Selected text:
○ ○ ○
Fiscal Year 2007 Results

 

For the full 2007 fiscal year, total sales increased 6.2% to $70.2 billion.  Adjusting for the extra week in fiscal 2006, total sales increased 8.2%.  Identical supermarket sales increased 6.9% with fuel and 5.3% without fuel, based on the same 52-week period in both years.

 

Net earnings for fiscal 2007 were $1.18 billion, or $1.69 per diluted share.  This equates to 15% growth after adjusting for the extra week in fiscal 2006.  This growth, plus Kroger’s dividend yield of slightly more than 1%, created strong value for shareholders.

 

Net earnings in fiscal 2006, on a GAAP basis, were $1.11 billion, or $1.54 per diluted share.

 

Other highlights of the fiscal year included:

 

·                  Total debt was $8.1 billion, an increase of $1.1 billion from a year ago.  On a rolling four-quarters basis, Kroger’s net total debt (Table 5) to EBITDA ratio was 2.0, compared with 1.9 during the same period last year.

 

·                  Capital investment totaled $2.1 billion, excluding acquisitions, compared with $1.8 billion in fiscal 2006.
○ ○ ○
Available data:
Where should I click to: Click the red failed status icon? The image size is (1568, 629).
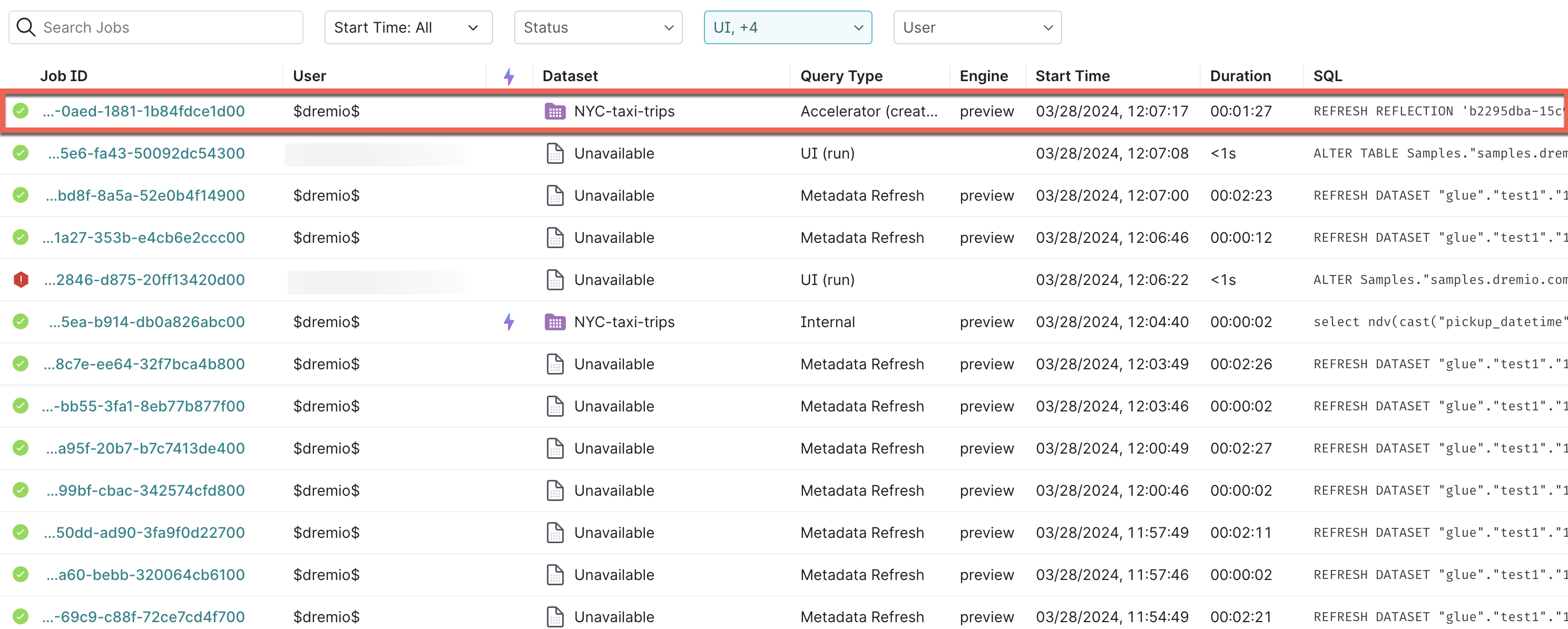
○ ○ ○
Requests:
• 1. Please quote the Kroger fiscal 2007 results text word for word, starting at "Net earnings for" and ending at "value for shareholders.".
• 2. Using the Kroger fiscal 2007 results, answer these:
(a) What were total sales for the full 2007 fiscal year?
(b) What were GAAP net earnings per diluted share in fiscal 2006?
(c) How much did capital investment total in fiscal 2007, excluding acquisitions?
• 3. Carry on writing the Kroger fiscal 2007 results past its final sentence.
The material isn't needed for anything here.

Written answers:
• 1.
Net earnings for fiscal 2007 were $1.18 billion, or $1.69 per diluted share.  This equates to 15% growth after adjusting for the extra week in fiscal 2006.  This growth, plus Kroger’s dividend yield of slightly more than 1%, created strong value for shareholders.

• 2.
(a) $70.2 billion
(b) $1.54
(c) $2.1 billion

• 3.
 

·                  Kroger repurchased 52.5 million shares of stock at an average price of $27.05 per share for a total investment of $1.4 billion.  Over the past four quarters, Kroger has returned $1.6 billion to shareholders in share repurchases and dividends.

 

2



 

Kroger also made significant gains in market share during fiscal 2007.  In the major markets where Kroger serves customers, the Company’s overall market share rose approximately 65 basis points, with share gains in 37 of its 44 major markets, based on the Company’s calculations.  These increases are on top of strong market share gains in 2005 and 2006.  During the last three fiscal years combined, Kroger’s share in its major markets has increased approximately 165 basis points.

 

“Our performance last year and our three consecutive years of increases in market share show that Kroger’s strategy is working as we continue to deliver value to both our customers and our shareholders,” Mr. Dillon said.

 

Fiscal 2008 Guidance

 

For fiscal 2008, Kroger anticipates earnings of $1.83 - - $1.90 per diluted share.  The Company said it expects that earnings per share growth will be driven by strong identical sales, a slight improvement in non-fuel operating margins, and fewer shares outstanding.  Identical supermarket sales growth is expected to be in the range of 3 - 5%, excluding fuel sales.  Shareholder return will be further enhanced by Kroger’s dividend.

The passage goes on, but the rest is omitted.